Thanks to MarineLink for bringing this to my attention.
The Coast Guard apparently wants a rapid response, “Responses to this RFI must be received no later than 11:00 a.m. eastern time (ET) November 6, 2019,” but otherwise we are not in such a big hurry, as I will explain below.
I will replicate the RFI at the end, but the notional schedule tells us a lot about the currently envisioned acquisition strategy.
You can find the Notional Schedule here. Attachment_1-Notional_Schedule.pdf Basically it looks like a restart from ground zero.
- There is to be an Industry Studies RFP Released in mid FY2020
- Draft Spec are to be released third quarter of FY2020 (don’t we already have not just draft specs but detailed specs?)
- Draft DD&C RFP at the beginning of FY 2021
- Detailed Design &Construction RFP Released Second Quarter FY2021
- Award for Detail Design & Lead Ship Construction does not happen until late FY2022.
- Again we expect to only build one ship per year for the first three ships before transitioning to two ship a year.
- The final to OPC would not be delivered until the fourth quarter of FY2037
It appears there are 33 months between the issuance of this RFI and award for Detail Design & Lead Ship Construction and 45 months between the RFI and start of construction of OPC#5. After as much planning and effort has gone into the design of these ships, that has got to be wrong.
The fourteenth OPC will not replace the last 210 until fourth quarter FY2032. That 210 will be over 63 years old. The last 270 decommissioned will be at least 48 years old. I’m sorry, that is ludicrous.

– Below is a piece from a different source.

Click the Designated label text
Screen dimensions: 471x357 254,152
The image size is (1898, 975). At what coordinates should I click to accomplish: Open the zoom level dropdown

Something is terribly wrong here. Why are we paying for multiple detail designs? This will mean we will have at least two class, even if they may look alike. Did Eastern never complete the detail design as they were contracted to do? Why not demand the detail design as a condition of contract relief? These ships are long overdue. Where is the sense of urgency?
The RFI below does seem to open some additional possibilities including awarding contracts for construction to more than one yard, construction of more than two ships per year, and block buy contracting.
The possibility of multiple detail designs from multiple shipyards, “…the USCG intends to release a solicitation for multiple-award, Government-funded Industry Studies to prospective prime Shipbuilders for an OPC Detail Design and Construction (DD&C) contract” is troubling and raises the possibility of a proliferation of detail designs within the class that is certainly undesirable.
If we persist in this slow approach to construction of the rest of the class, perhaps we should make them faster, quieter, and better armed so they would make better warships if we have to engage in a major naval conflict in the future.